* _Work task 1_:
Why does the machine learning course description encourage students to spend about 100 minutes preparing before each class and another 100 minutes reviewing afterward? Answer in one to three sentences.
* _Work task 2_:
Answer these questions from the machine learning course description:
(a) How many classes make up the first half of the course?
(b) Which library is used in Class 10 for classification programming?
(c) Which class covers backpropagation and its recursive computation?

Various machine learning techniques and mathematics for their understanding are studies together with their programing techniques for practice. The techniques studied are (1) Multi-layer neural networks, (2) Convolutional Neural Network(CNN), (3) Other non-neural popular machine learning techniques. Mathematics behind these techniques such as differentiation, gradient descend, chain rule, backpropagation and nonlinear functions used for activation functions are studied. Programing techniques, the libraries of standard functions for efficient programing and implementation are practiced.
Typical machine learning techniques such as (1) Multi-layer neural networks, (2) Convolutional Neural Network(CNN), (3) Other non-neural popular machine learning techniques and their mathematical backgrounds are studied for implementation by programming.
Neural Networks, Deep Learning, Convolutional Neural Network(CNN), Backpropagation, Gradient descend, Minimization technique for loss functions, Bayes estimation, Principal component analysis, Boosting technique, Support Vector machine, k-means method.
✔ Specialist skills | Intercultural skills | Communication skills | Critical thinking skills | ✔ Practical and/or problem-solving skills |
In the first half of the course (7 classes), the basic principles of the multi-layer neural networks and machine learning are studied with the basic mathematics needed for understandings. CNN(Convolutional Neural Network), that is the core technique for deep neural networks, and its learning mechanism are theoretically explained. Programming techniques for deep learning are practiced. Exercises and examination are held in the eighth class.
Course schedule | Required learning | |
---|---|---|
Class 1 | Backgrounds and the summary of the first half of the course. Biological neural networks and their modellings for engineering. Computation and programing of the models. | Background and basic knowledge |
Class 2 | Basic mathematics needed for computation, learning and programing of the multi-layer neural networks part 1 (activation functions, SoftMax, logistic regression, gradient descend, chain rule) | Study basic mathematical techniques to analyze multi layer neural networks |
Class 3 | Basic mathematics needed for computation, learning and programing of the multi-layer neural networks part 2 (backpropagation and its recursive computation) | Study basic mathematical techniques for backpropagation |
Class 4 | Programming techniques for multi-layer neural networks and their learning. | Study programing techniques for multi layer neural network and learning |
Class 5 | Computation of Convolutional Neural Network (convolution, pooling, SoftMax and their roles) and techniques to improve its performance (generalization capability and avoiding over fitting) | Study computation techniques of Convolutional Neural Network |
Class 6 | Mathematics for learning of Convolutional Neural Network (Gradient Descend and Backpropagation) | Study basic mathematics for Convolutional Neural Network |
Class 7 | Tips for Programing of Convolutional Neural Network | Study programming techniques of Convolutional Neural Network |
Class 8 | Introduction of machine learning, and Python programming for machine learning. | |
Class 9 | Least squares method, overfitting, sparse learning, and robust learning. | |
Class 10 | Classification problem programming using the scikit-learn library. Logistic regression, support vector machine (SVM), and decision tree. | |
Class 11 | Clustering including k-means method. Post/pre-processing for a dataset. L1 regularity, measurement of feature, and missing value. | |
Class 12 | Maximum likelihood estimation, EM algorithm, Bayesian inference, confidence value. | |
Class 13 | Data compression, principal component analysis (PCA), linear Discriminant Analysis (LDA), Kernel PCA. | |
Class 14 | Ensemble learning, majority method, random forest, bugging, bootstrap method, under boost. |
To enhance effective learning, students are encouraged to spend approximately 100 minutes preparing for class and another 100 minutes reviewing class content afterwards (including assignments) for each class.

* _Input data_:
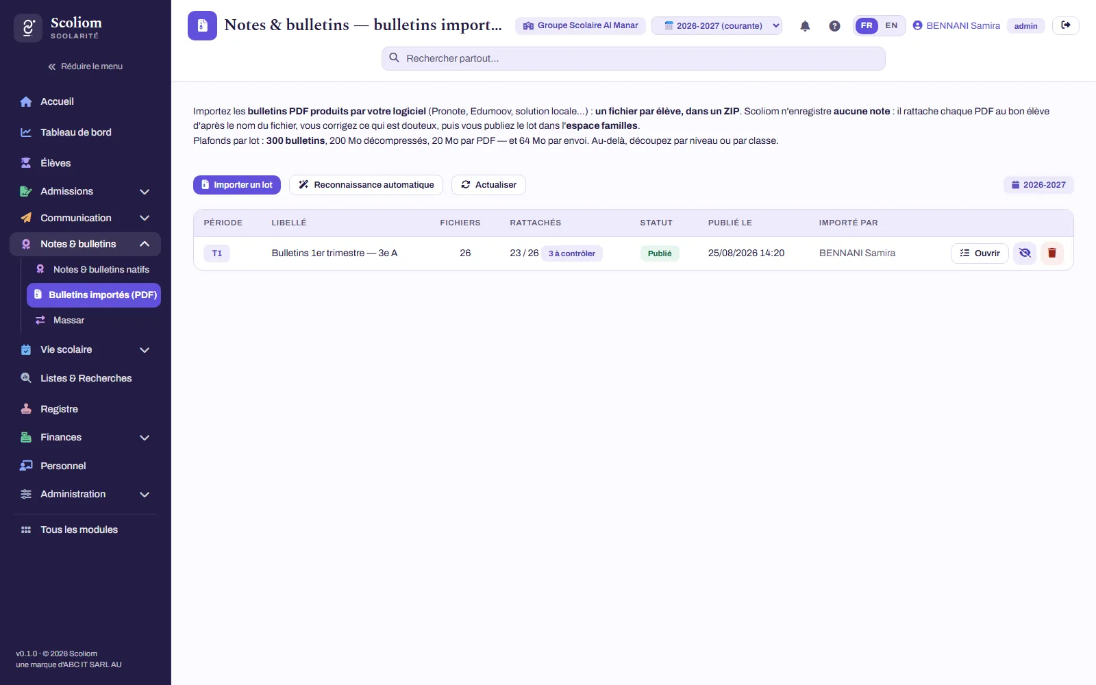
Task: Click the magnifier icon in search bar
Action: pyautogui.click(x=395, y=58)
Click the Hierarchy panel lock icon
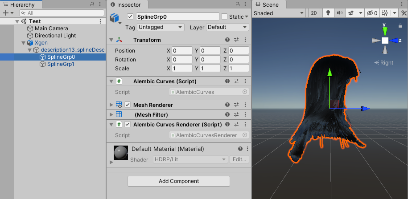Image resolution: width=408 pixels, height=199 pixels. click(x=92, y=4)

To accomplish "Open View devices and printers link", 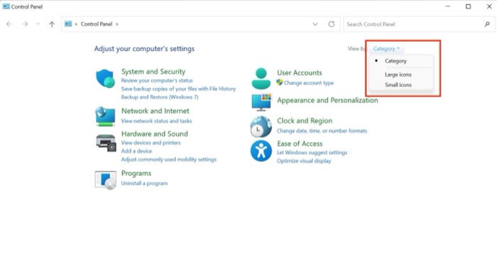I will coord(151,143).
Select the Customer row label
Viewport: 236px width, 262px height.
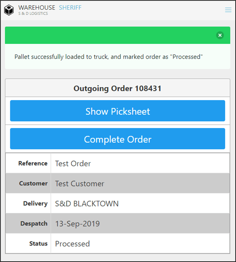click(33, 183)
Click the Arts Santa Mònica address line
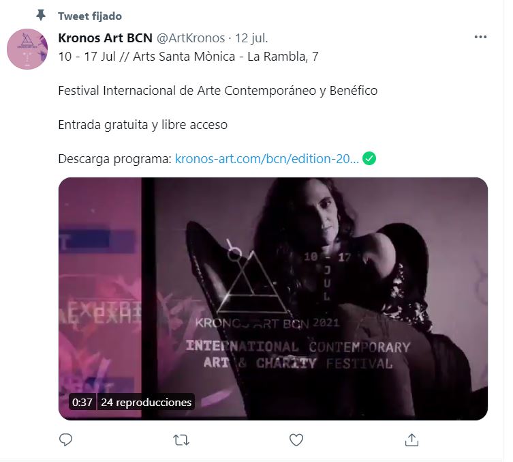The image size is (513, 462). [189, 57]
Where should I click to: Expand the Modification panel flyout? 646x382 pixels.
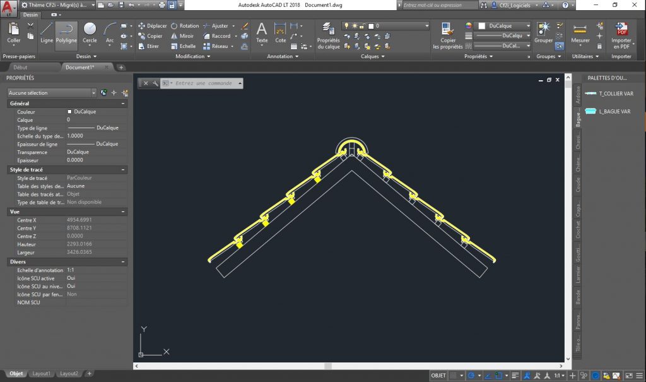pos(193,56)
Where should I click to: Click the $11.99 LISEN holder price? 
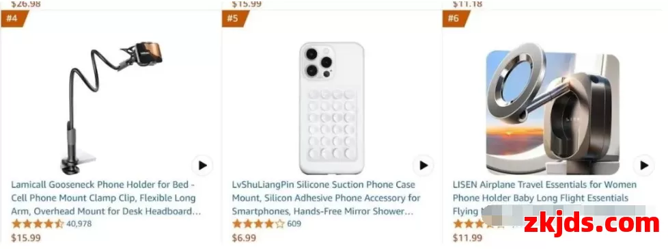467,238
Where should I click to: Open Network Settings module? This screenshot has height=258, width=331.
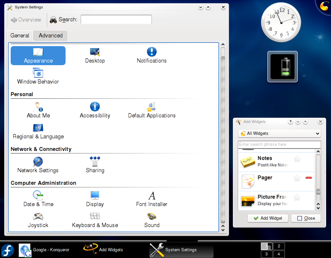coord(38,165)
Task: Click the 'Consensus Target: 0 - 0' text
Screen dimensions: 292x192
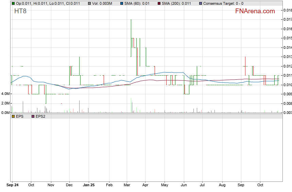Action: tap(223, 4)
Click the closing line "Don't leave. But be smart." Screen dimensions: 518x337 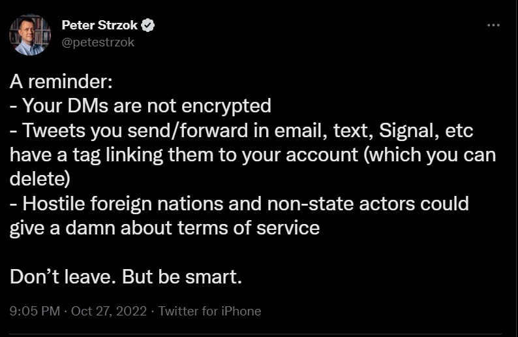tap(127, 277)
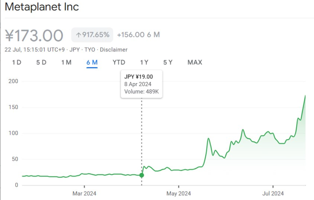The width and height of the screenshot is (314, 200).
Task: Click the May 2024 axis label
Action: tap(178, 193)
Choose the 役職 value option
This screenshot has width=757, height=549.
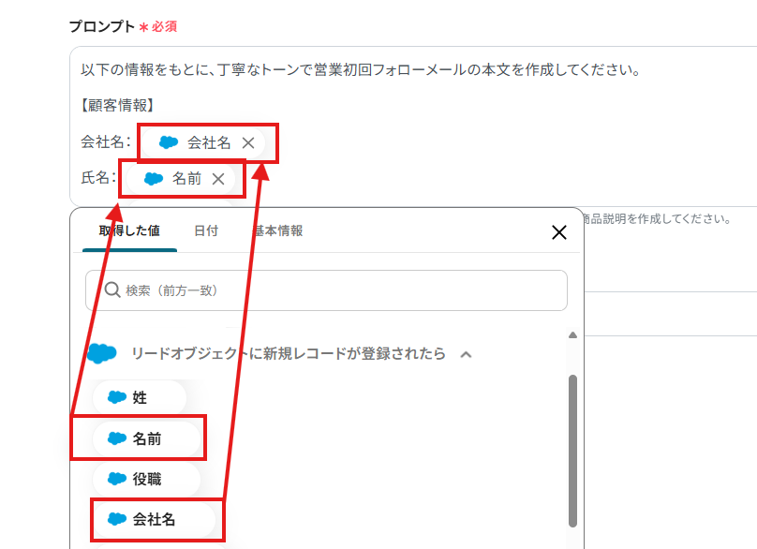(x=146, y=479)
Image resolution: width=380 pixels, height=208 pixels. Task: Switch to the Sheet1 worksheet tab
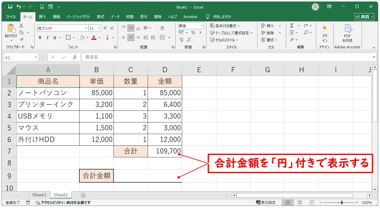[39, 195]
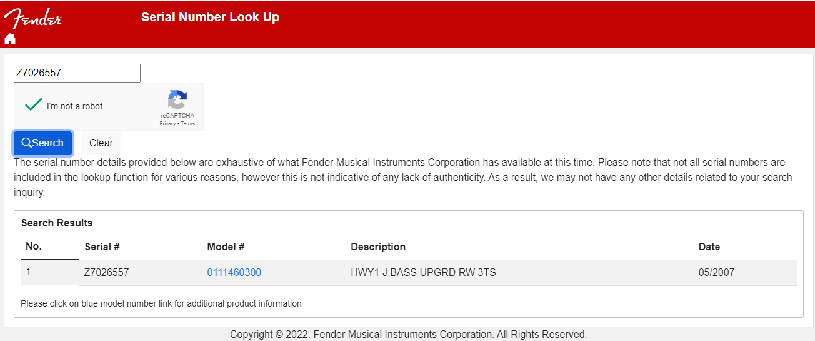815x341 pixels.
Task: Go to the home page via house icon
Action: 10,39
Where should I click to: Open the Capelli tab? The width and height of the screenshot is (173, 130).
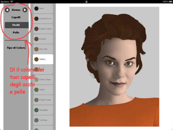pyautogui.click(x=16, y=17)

==

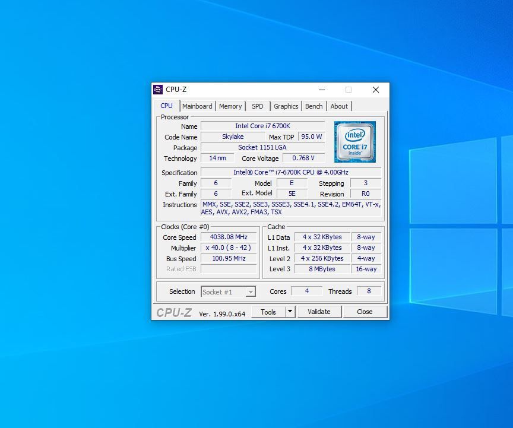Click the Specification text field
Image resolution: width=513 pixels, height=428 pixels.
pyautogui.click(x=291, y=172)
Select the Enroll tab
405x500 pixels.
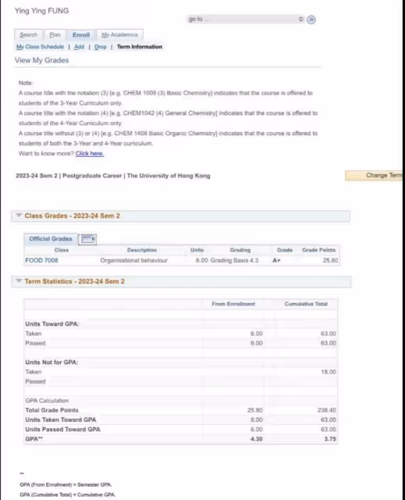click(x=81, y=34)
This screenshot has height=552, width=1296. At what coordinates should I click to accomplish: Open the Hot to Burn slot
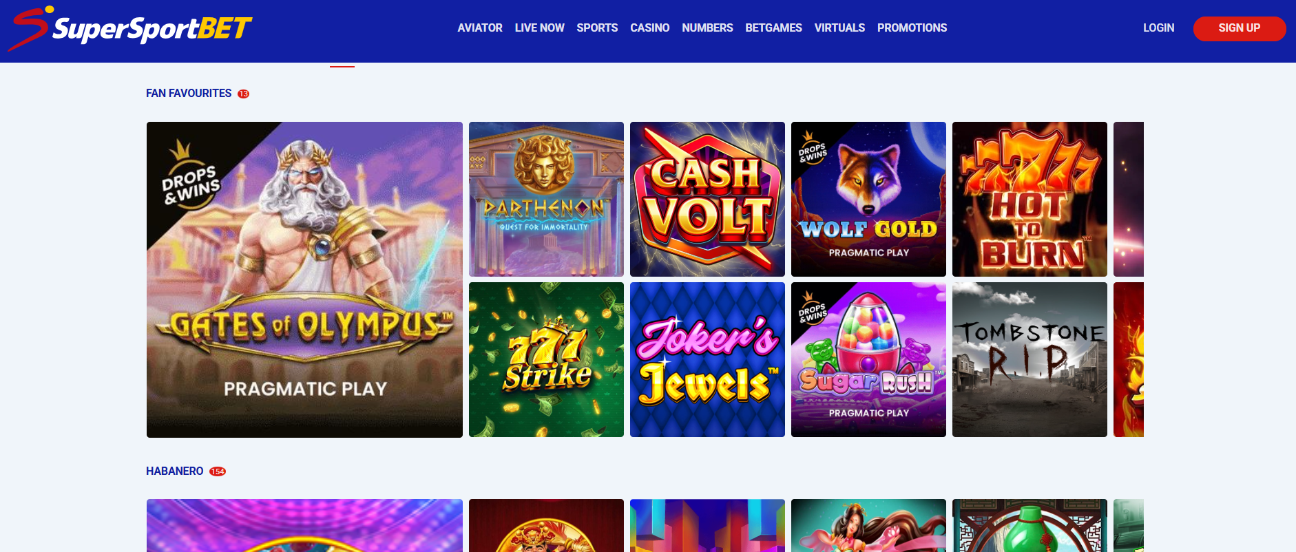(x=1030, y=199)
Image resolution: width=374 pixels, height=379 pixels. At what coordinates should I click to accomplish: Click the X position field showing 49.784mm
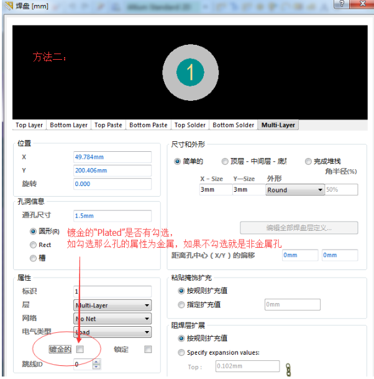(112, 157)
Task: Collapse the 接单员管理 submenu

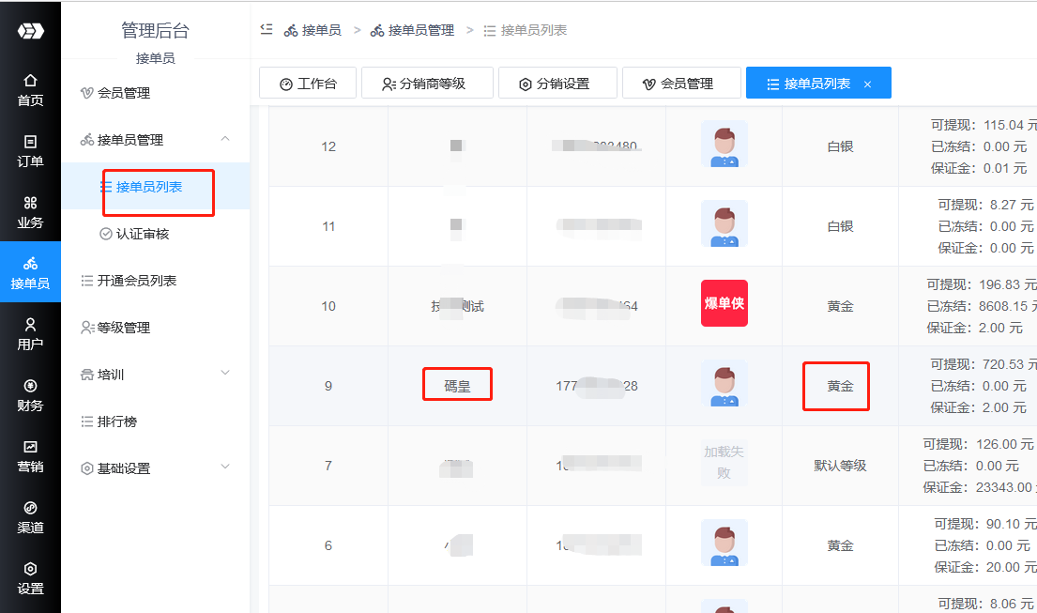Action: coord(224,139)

==

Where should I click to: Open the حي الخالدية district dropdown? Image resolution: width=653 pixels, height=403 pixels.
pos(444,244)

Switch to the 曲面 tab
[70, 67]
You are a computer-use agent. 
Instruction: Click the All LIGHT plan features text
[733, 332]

* _Task solution 1_:
The time is meant to enhance effective learning. The 100 minutes of review after each class also covers assignments.

* _Task solution 2_:
(a) Seven classes.
(b) The scikit-learn library.
(c) Class 3.